Task: Tell me how many lines in the data include "newsletter", and keep the reply to that number.

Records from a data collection
---+---
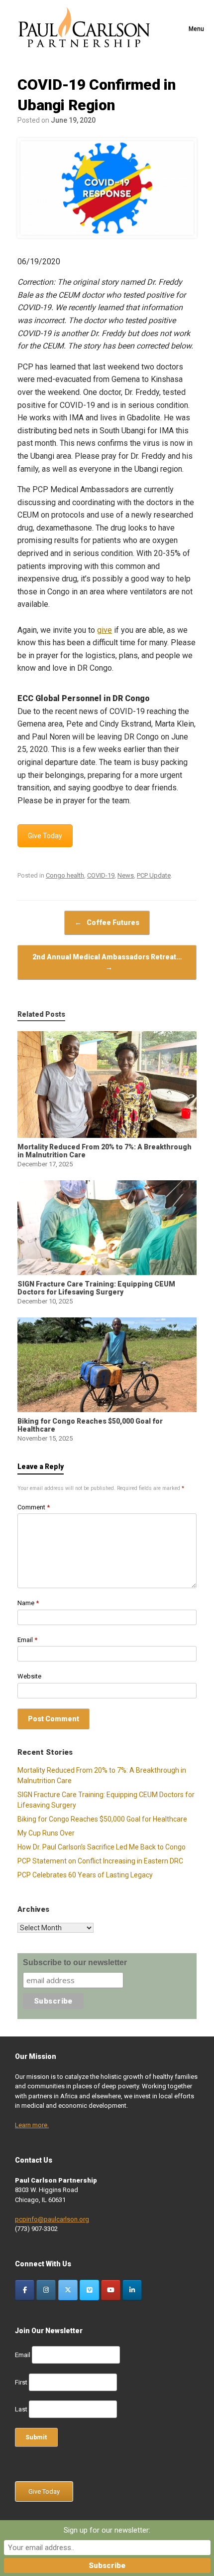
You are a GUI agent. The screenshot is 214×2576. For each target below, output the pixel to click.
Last (21, 2409)
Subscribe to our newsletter (75, 1962)
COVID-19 (100, 875)
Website (29, 1676)
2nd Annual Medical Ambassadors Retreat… (107, 962)
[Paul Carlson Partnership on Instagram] (46, 2290)
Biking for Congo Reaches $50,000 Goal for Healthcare (102, 1819)
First (21, 2382)
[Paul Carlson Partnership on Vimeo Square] (89, 2290)
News (125, 875)
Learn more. (32, 2125)
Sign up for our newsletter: (107, 2530)
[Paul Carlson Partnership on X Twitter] (68, 2290)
---+---
Solved exercise: 2